Es dauerte nicht lange und das Gerät wechselte wieder die Anzeige. Eingeblendet wurden die Worte „Temporale Relevanz 7,5 %“

„Relevanz? Ist das jetzt eine Beleidigung oder wie ist das gemeint?“

Noch bevor Erik ein Urteil hätte abgeben können, beantwortete das Pad Bruggers Frage auf seine ganz eigene Art und Weise: „Zugriff verweigert“

Der Impuls, das Ding zu packen und in den Vestvannet hinauszuschleudern, war für einen kurzen Moment sehr groß. Das Display war wieder verschwunden und das Gerät hüllte sich erneut in seine mysteriöse Aussagelosigkeit.
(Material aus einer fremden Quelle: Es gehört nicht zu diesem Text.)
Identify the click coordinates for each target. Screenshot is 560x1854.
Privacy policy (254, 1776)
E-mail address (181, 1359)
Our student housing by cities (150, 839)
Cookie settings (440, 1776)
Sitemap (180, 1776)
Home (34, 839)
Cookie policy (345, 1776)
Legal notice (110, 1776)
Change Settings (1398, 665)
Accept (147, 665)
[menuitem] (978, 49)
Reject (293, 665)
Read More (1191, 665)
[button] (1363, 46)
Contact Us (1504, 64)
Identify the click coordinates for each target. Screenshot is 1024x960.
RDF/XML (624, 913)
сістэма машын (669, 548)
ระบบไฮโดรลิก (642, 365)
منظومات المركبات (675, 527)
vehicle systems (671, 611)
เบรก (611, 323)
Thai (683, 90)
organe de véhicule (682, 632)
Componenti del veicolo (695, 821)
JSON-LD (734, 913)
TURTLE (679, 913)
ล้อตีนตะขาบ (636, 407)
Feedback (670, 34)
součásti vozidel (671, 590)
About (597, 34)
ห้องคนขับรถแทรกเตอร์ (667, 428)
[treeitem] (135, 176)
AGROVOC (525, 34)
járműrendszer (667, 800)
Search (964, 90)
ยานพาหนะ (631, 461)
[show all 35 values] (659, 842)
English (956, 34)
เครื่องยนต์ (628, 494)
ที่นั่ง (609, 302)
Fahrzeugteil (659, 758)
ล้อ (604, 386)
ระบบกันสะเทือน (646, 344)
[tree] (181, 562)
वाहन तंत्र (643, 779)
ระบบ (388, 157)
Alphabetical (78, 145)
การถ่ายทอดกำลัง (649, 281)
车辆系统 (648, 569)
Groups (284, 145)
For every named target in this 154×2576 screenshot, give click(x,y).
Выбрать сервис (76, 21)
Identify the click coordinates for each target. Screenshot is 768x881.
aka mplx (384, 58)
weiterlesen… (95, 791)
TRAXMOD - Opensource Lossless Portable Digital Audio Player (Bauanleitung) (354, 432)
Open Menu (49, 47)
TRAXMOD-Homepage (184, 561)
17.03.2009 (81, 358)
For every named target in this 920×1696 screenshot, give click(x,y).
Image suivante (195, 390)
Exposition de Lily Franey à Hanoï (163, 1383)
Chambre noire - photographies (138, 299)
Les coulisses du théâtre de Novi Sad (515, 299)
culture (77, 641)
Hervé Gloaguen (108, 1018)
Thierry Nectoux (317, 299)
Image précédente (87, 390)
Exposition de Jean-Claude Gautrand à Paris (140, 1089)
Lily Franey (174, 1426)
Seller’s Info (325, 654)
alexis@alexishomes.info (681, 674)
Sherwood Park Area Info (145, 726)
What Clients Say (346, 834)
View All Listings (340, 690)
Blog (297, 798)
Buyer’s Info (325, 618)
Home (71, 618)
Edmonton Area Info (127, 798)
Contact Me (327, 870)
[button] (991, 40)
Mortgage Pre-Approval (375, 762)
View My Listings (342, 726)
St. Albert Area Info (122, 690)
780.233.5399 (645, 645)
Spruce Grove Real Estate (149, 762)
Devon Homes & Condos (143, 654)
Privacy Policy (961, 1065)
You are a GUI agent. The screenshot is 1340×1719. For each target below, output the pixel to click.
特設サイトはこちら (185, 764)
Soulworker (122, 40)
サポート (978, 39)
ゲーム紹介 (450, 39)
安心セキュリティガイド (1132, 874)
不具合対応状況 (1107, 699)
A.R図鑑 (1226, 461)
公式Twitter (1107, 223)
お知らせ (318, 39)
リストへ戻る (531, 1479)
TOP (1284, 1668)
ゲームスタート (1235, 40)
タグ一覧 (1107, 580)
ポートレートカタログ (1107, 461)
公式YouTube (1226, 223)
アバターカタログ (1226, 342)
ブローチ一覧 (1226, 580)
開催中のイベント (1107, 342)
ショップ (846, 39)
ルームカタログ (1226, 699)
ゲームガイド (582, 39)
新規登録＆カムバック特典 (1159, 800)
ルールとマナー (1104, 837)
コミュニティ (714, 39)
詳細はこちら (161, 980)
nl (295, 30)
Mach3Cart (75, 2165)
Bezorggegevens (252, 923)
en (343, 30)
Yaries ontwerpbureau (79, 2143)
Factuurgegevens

„Temporal irrelevant also?“ fragte Brugger in Richtung des Pads.

„Wieso stört dich das so?“, fragte Erik, der sich wohl auch irgendwie angesprochen fühlte.

„Wieso mich das stört? Das Mistding sagt doch gerade, dass es für die Zukunft scheißegal ist, ob es mich gibt oder nicht! Da wirst du stundenlang abgefragt nach Details aus deiner Vergangenheit, nach Reisepassnummern, Notendurchschnitten und Mädchennamen und dann bist du nicht relevant genug? Warum identifiziert mich die Kiste überhaupt, wenn ich es dann nicht wert bin, zu erfahren, was da drin versteckt ist?“

„Na, ich persönlich denke, es ist besser, temporal irrelevant zu sein! Außerdem hast du keinen Vergleichswert. Vielleicht ist 7,5 % ja nur knapp daran vorbei, im geschichtlichen Verlauf eine bedeutende Rolle zu spielen?“

„Wenn dem so wäre, dann hätte ich jetzt sicher Zugriff. Und warum sollte es besser sein, wenn man temporal irrelevant ist?“

Erik starrte das Pad an und sagte abwesend: „Frag mal Sarah Connor!“

Brugger rümpfte die Nase, aber er verstand den Vergleich. Emma liebte das Kino. Zum Glück stand sie mehr auf Action und Thriller als auf Schnulzen. Aus Sicht von „Sarah Connor“ wäre es wohl wirklich besser gewesen, nicht ganz so „temporal relevant“ zu sein.

Brugger entschied, dass er das Pad nun doch nicht auf den Vestvannet hinausschleudern musste.